Noise control was called to an Auckland primary school's disco - at 7.45pm, as children danced away to hits such as Poi e.
A disgruntled neighbour complained about the stereo noise coming from Epsom Normal Primary School - a complaint that another neighbour describes as "absolutely ridiculous".
The school's three annual discos - for the junior, intermediate and senior syndicates - kicked off at 5pm.
Everything was running smoothly until a noise control officer turned up and asked that the music be turned down.
Principal Jane Cavanagh-Eyre said staff were surprised, but were happy to comply. "They said there had been a complaint so we turned [the stereo] down slightly. We're happy to work with our neighbours, though," she said yesterday.
The school had been holding annual discos for 10 years and it was the first time noise control had turned up.
Asked what kind of music was being played, she said: "We had a range of just really lovely music, like Poi e, which the kids love."
The Kiwi classic has become popular with youngsters again after it featured in a dance routine in the hit movie Boy.
Neighbour Lynley Sheweiry, whose property backs onto the school, said she did not hear anything coming from the hall during last Wednesday's disco and was surprised to learn about the noise complaint.
"I've got very close ties with the school, because my daughter went there not long ago. The same thing happened at a disco in 2008; we got a noise complaint from one of the neighbours.

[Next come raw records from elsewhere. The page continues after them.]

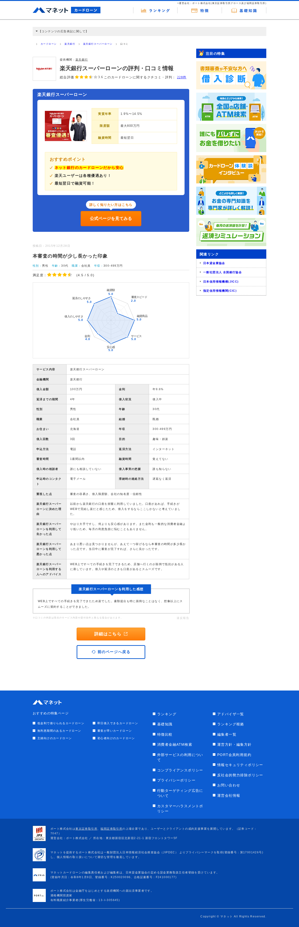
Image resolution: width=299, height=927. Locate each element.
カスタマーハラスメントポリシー (180, 808)
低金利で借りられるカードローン (60, 723)
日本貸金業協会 (214, 263)
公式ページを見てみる (111, 218)
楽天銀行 (69, 44)
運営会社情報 (228, 795)
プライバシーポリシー (176, 780)
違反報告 (183, 618)
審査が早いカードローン (114, 730)
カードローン (49, 44)
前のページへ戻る (114, 652)
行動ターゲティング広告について (180, 793)
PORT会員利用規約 (234, 755)
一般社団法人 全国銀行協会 (222, 272)
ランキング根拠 (230, 724)
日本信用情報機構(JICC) (221, 281)
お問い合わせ (228, 785)
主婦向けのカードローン (54, 738)
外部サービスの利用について (180, 757)
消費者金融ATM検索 (174, 744)
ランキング (166, 714)
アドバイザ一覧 (230, 714)
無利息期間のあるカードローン (59, 730)
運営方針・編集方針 (234, 744)
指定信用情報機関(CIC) (220, 290)
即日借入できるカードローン (117, 723)
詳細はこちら (107, 634)
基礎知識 (165, 724)
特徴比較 (165, 734)
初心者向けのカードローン (116, 738)
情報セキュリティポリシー (240, 765)
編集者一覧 (226, 734)
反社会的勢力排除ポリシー (240, 775)
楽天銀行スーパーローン (97, 44)
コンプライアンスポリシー (180, 770)
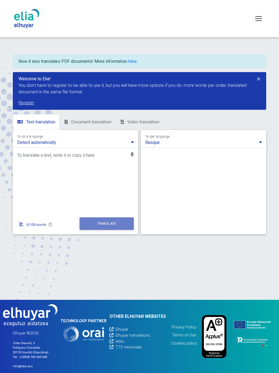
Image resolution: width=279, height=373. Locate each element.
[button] (132, 155)
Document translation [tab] (90, 122)
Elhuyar (122, 329)
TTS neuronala (128, 347)
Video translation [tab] (142, 122)
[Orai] (83, 334)
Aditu (120, 341)
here (132, 61)
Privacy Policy (184, 327)
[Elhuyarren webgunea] (30, 315)
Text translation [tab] (40, 122)
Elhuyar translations (133, 335)
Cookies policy (184, 343)
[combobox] (75, 142)
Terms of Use (184, 335)
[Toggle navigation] (258, 18)
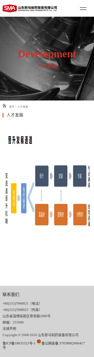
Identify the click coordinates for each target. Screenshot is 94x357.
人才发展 (22, 106)
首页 (11, 106)
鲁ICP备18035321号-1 (19, 343)
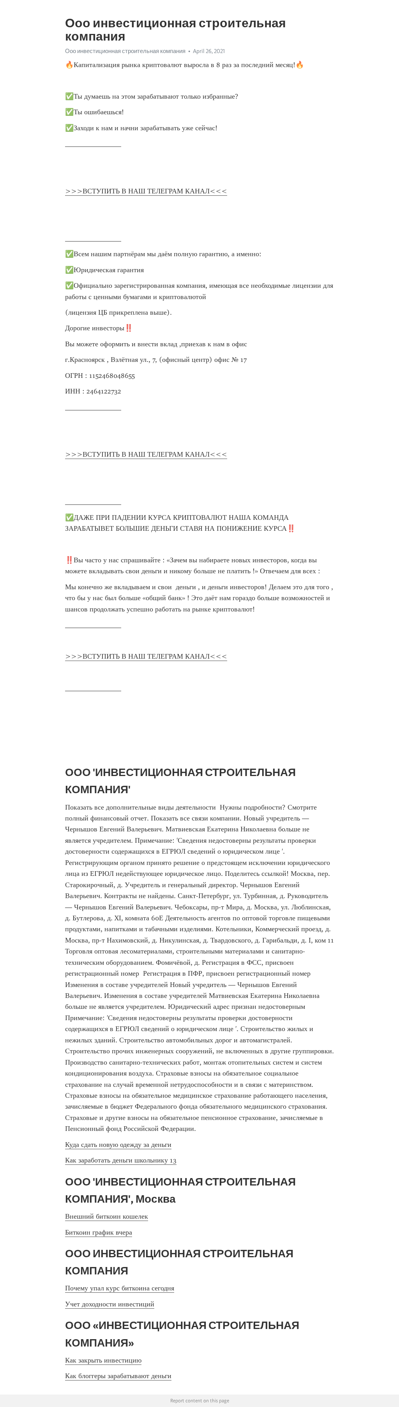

"It's absolutely ridiculous. It's a children's disco, for heaven's sake."
But Epsom Normal is not the only educational institution to have had noise control staff arrive at its door.
In 2008, a neighbour complained that the music coming from One Tree Hill Kindergarten in Auckland was too loud.
Teachers were flabbergasted when noise control officers arrived at the dance - where children's songs such as Bob the Builder and The Chicken Dance were among the song list - at 6.30pm.
Staff said that it was the first time someone had complained about their annual two-hour disco.
A teacher told the media at the time: "It just strikes me as pretty absurd - it was only 6.30pm."